═════ Source document ═════

Re: UTF-8 Support for TextParser

2018-02-26 Thread Anirudh
Hi Marco,

I understand that there needs to be a different discussion on strong
dependency of mxnet and dmlc-core and how to fix it.

Having said that, I think the goals of dmlc-core and mxnet are somewhat
aligned. Posting in the MXNet dev list for this case
is a good way to gather feedback from both the communities since I consider
the MXNet community to be mostly a superset of the dmlc-core community.

Anirudh

On Mon, Feb 26, 2018 at 5:00 PM, Subramanian, Anirudh 
wrote:

> Hi Tianqi,
>
> The UTF-8 support would enable other formats like CSV more usable.
> Otherwise, they have to handle normalizing their data in some way before
> using mxnet.
> I understand that there is a tradeoff here because of the efficiency gains
> from the parser but the expectation of having to normalize their UTF-8
> files may turn users away.

═════ Data extract ═════

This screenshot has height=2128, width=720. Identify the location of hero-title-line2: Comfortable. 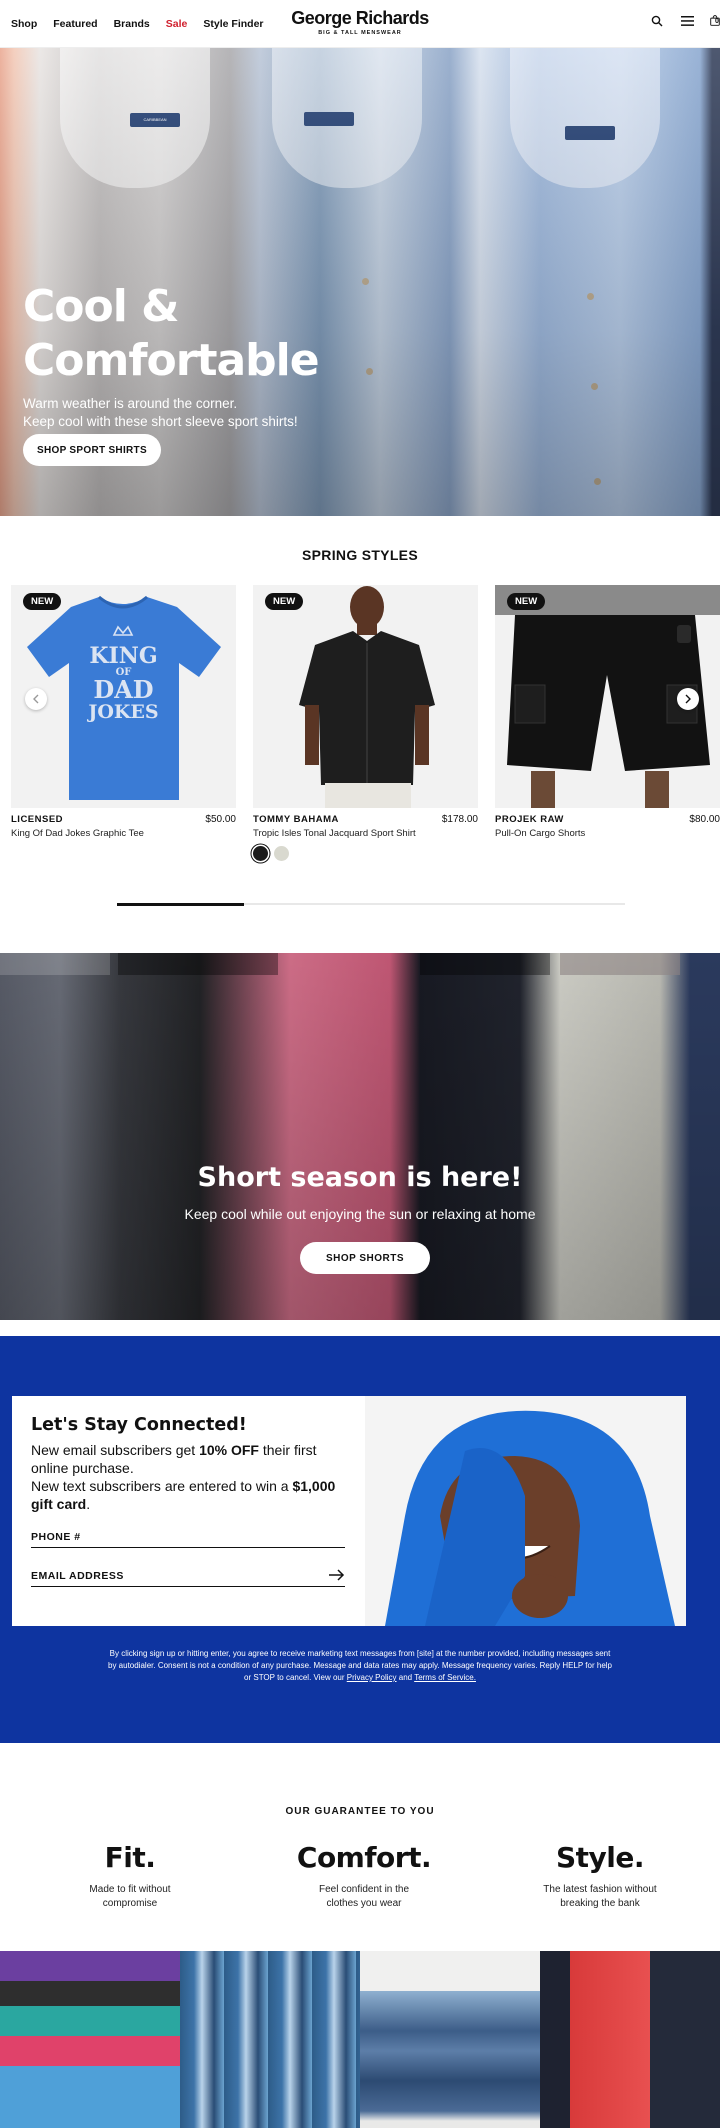
(172, 360).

═════

**What you need to do**:
A. In the UTF-8 support thread, which community does Anirudh consider to be mostly a superset of the dmlc-core community?
B. Extend the mailing list thread on UTF-8 support for TextParser, continuing on from its final line.

**Exercise responses**:
A. The MXNet community.

B.
>
> Anirudh
>
> On 2/26/18, 3:54 PM, "workc...@gmail.com on behalf of Tianqi Chen" <
> workc...@gmail.com on behalf of tqc...@cs.washington.edu> wrote:
>
> Since LibSVM format is only going to involve numbers and possibly ascii
> characters, is there any reason adding UTF-8 support? Note that
> generalization always comes with cost of efficiency and there is some
> effort spent on making parser fast
>
> Tianqi
>
> On Mon, Feb 26, 2018 at 3:38 PM, Anirudh 
> wrote:
>
> > Hi all,
> >
> > Currently there is no UTF-8 Support for LibSVM, LibFM or CSV Text
> parsers.
> > I am currently working on adding UTF-8 support for Text parsers.
> Since C++
> > doesn't have a great built-in support for UTF-8, I am looking at
> > third-party libraries which provide Unicode support. I am
> considering ICU
> > currently. Any comments, suggestions, past experience, gotchas about
> > unicode third party libraries or adding unicode support in general is
> > highly appreciated.
> >
> > I have created an issue about the same:
> > https://github.com/dmlc/dmlc-core/issues/372
> > Please feel free to reply to this email or comment on the github
> issue if
> > you have any inputs.
> >
> > Anirudh
> >
>
>
>


Re: UTF-8 Support for TextParser

2018-02-26 Thread Marco de Abreu
The problem is that the DMLC organization and dmlc-core is not part of the
Apache software foundation. If that change is specifically for dmlc-core,
it has to be discussed in that community. This email list is for MXNet
under the Apache incubator.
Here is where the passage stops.